Command recording / deferred rendering — Inspired by the command buffer model in modern graphics APIs (Vulkan, Metal, Direct3D 12), where draw calls are recorded first and submitted for execution later. This separation enables batching, reordering, and custom timing.

WebGL-accelerated Canvas 2D — Libraries like PixiJS, Two.js, and Google's Skia/CanvasKit have long demonstrated the performance benefits of executing 2D drawing operations through WebGL rather than the browser's built-in Canvas 2D implementation.

desynchronized canvas hint — The desynchronized context attribute from the HTML spec (originating from the Low Latency Canvas proposal) bypasses the compositor for lower-latency rendering. canvas-ultrafast enables this by default.

OffscreenCanvas for text rasterization — Using OffscreenCanvas with a 2D context as a glyph rendering surface, then uploading to a WebGL texture.
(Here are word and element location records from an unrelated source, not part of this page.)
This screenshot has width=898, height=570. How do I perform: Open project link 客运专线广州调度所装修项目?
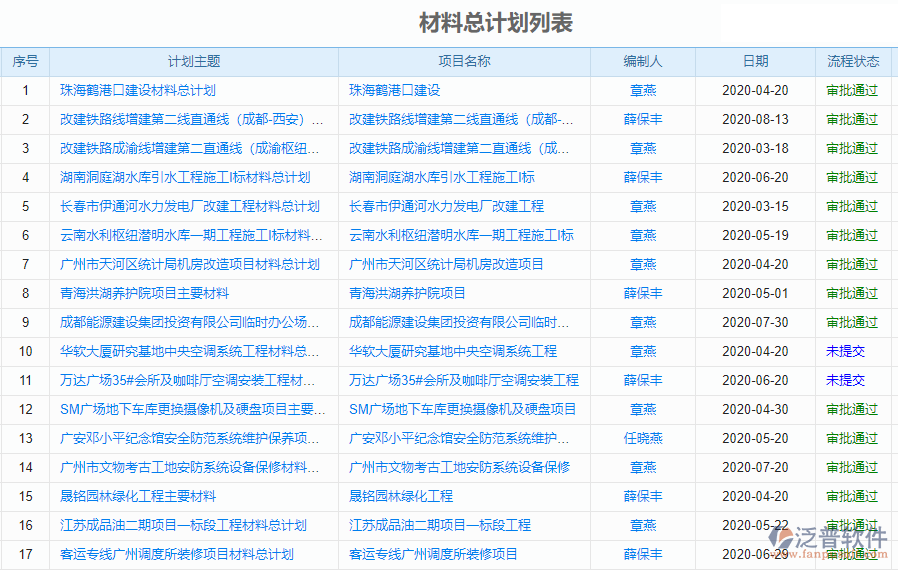(x=433, y=554)
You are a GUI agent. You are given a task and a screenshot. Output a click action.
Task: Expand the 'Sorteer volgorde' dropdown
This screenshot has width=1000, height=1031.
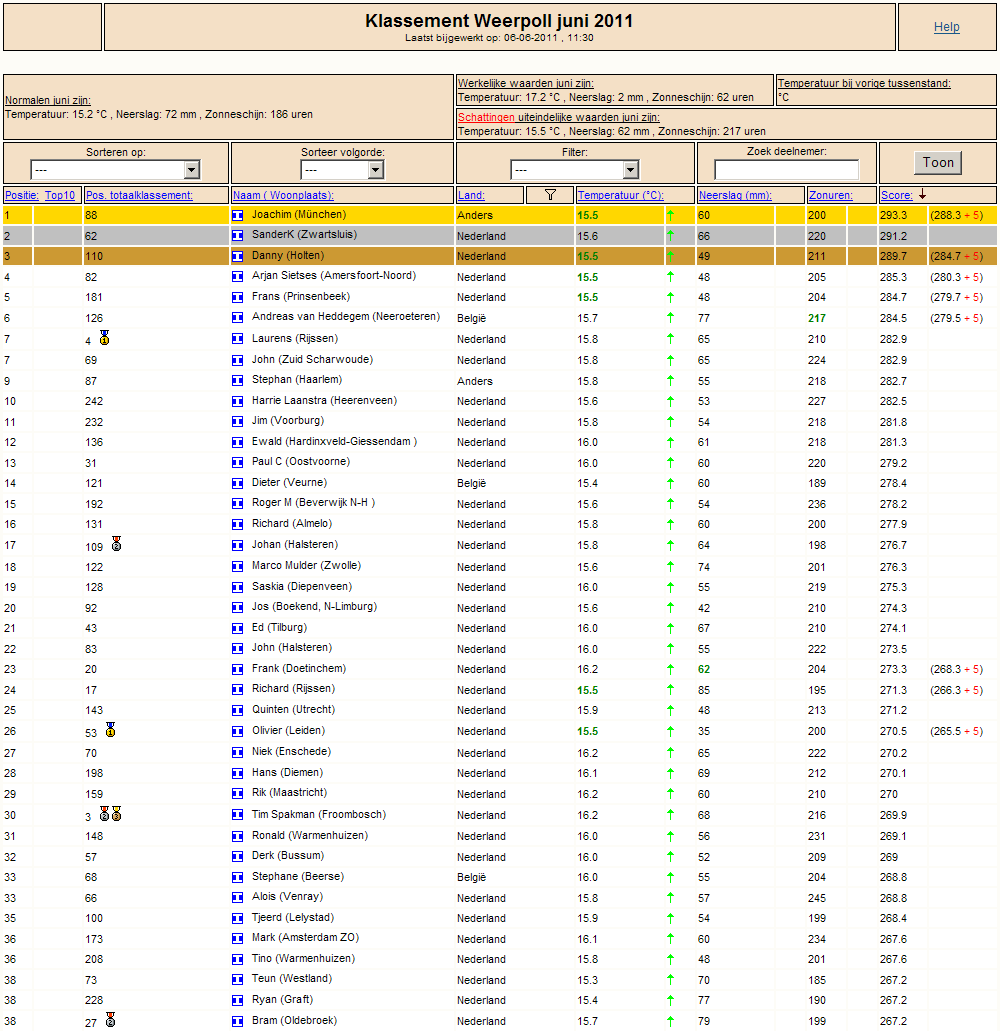(343, 170)
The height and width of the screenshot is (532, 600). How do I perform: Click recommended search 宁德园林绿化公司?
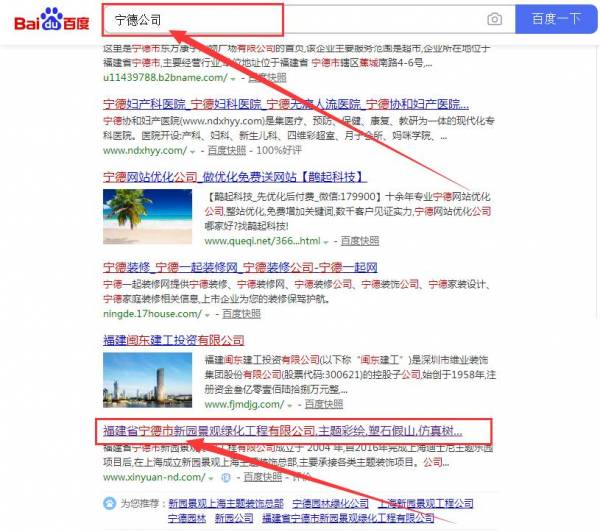point(330,503)
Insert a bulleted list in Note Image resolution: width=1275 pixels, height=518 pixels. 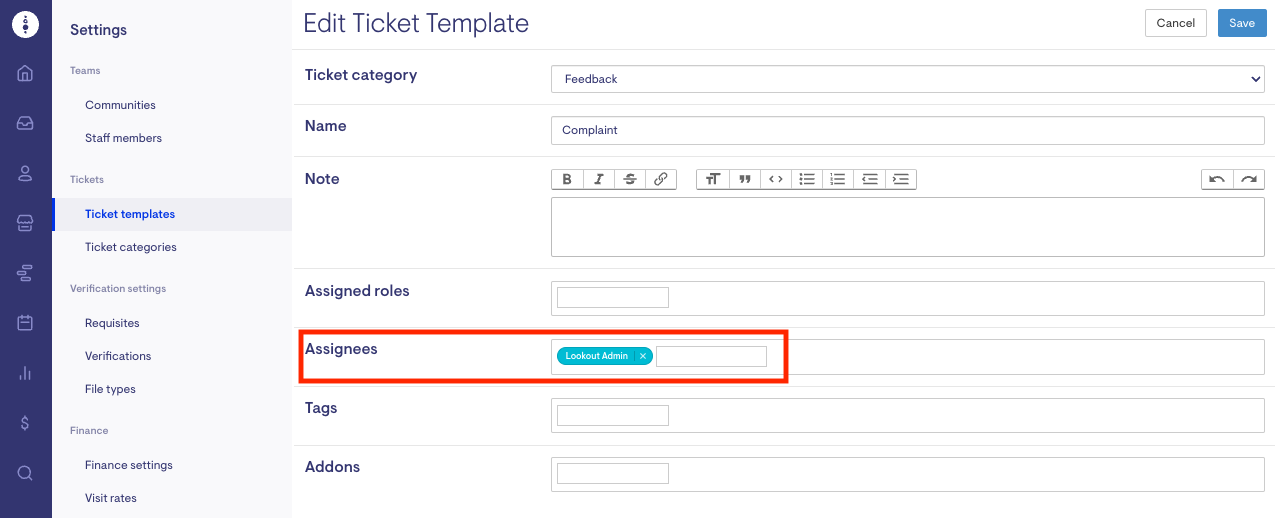pyautogui.click(x=806, y=179)
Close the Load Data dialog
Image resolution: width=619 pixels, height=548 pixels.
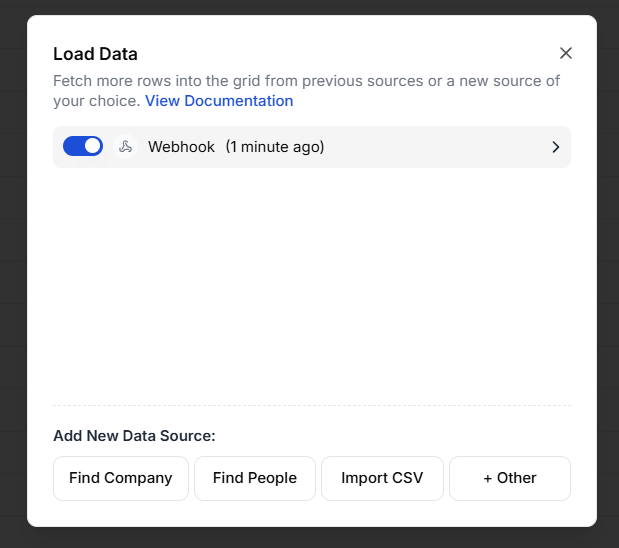point(566,53)
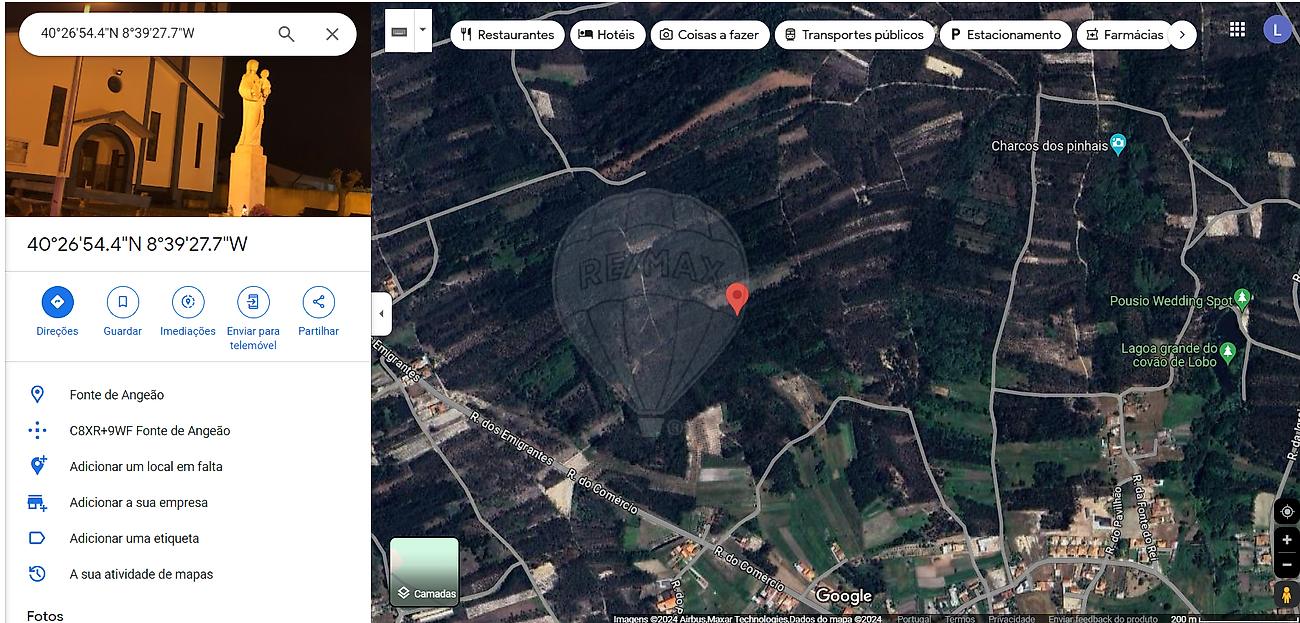Center the map on my location
1300x623 pixels.
1287,512
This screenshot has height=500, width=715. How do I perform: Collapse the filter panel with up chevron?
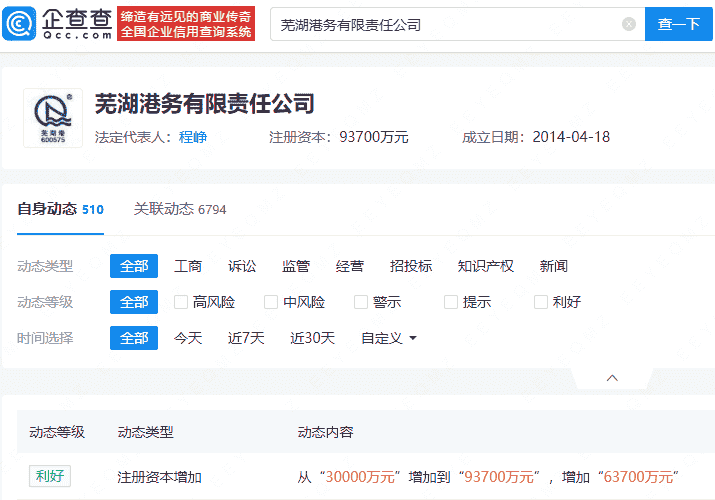coord(612,378)
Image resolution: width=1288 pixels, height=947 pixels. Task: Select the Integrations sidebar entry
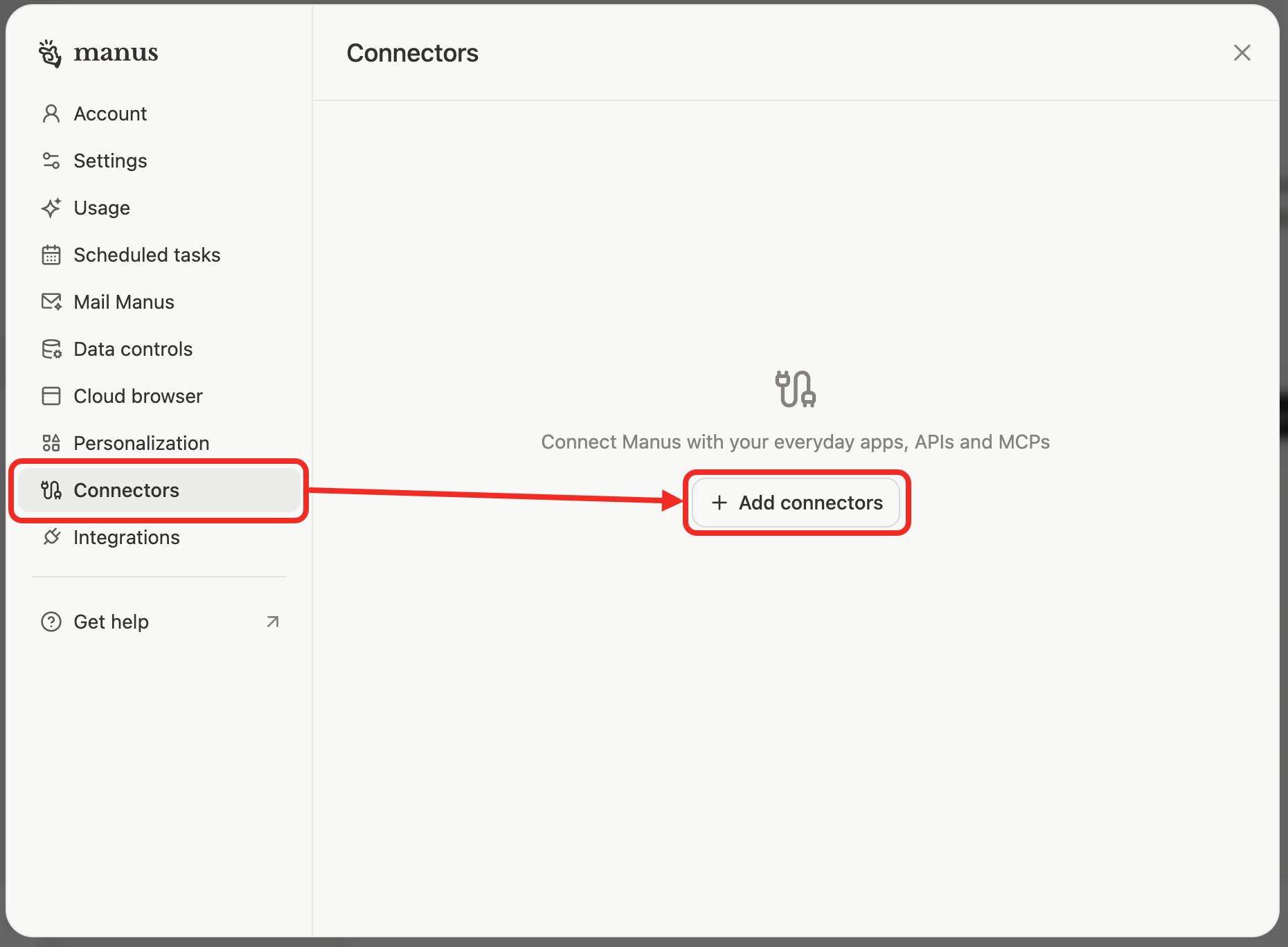click(x=127, y=536)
This avoids reimplementing font shaping while keeping the rendering pipeline in WebGL.

VBO orphaning — A well-known pattern for streaming dynamic geometry to the GPU without stalling the pipeline. By calling bufferData() with a new size before bufferSubData(), the driver can allocate a fresh buffer and let the GPU finish reading from the old one. Described in the OpenGL wiki.